- Classification: Division I
- Season: 1984–85
- Teams: 10
- Site: Birmingham-Jefferson Convention Complex Birmingham, Alabama
- Champions: Auburn (1st title)
- Winning coach: Sonny Smith (1st title)
- MVP: Chuck Person (Auburn)
- Attendance: 122,900
- Television: Lorimar Sports Network (Entire tournament) NBC (Championship game)

= 1985 SEC men's basketball tournament =

Annual college basketball tournament

The 1985 SEC Men’s Basketball Tournament took place from March 6–9, 1985 at the Birmingham-Jefferson Convention Complex in Birmingham, Alabama. The Auburn Tigers men's basketball team won their first ever SEC Tournament title in the championship game on March 9, 1985. Auburn defeated Alabama 53–49 for the SEC's automatic bid to the 1985 NCAA Men’s Division I Basketball tournament.

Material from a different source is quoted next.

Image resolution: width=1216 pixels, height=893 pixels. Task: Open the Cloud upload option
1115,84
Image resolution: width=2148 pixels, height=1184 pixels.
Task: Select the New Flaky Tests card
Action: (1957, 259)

Television coverage of the tournament’s first round, the quarterfinals, and semifinals were produced and regionally syndicated by the now-defunct Lorimar Sports Network (formerly Sports Productions, Inc.), the sports broadcasting arm of Lorimar Productions. Outside of the SEC geographical footprint, the championship game was nationally televised on NBC via that network’s in-house sports division, NBC Sports (With Marv Albert and Bucky Waters handling the Play by Play and Color respectively).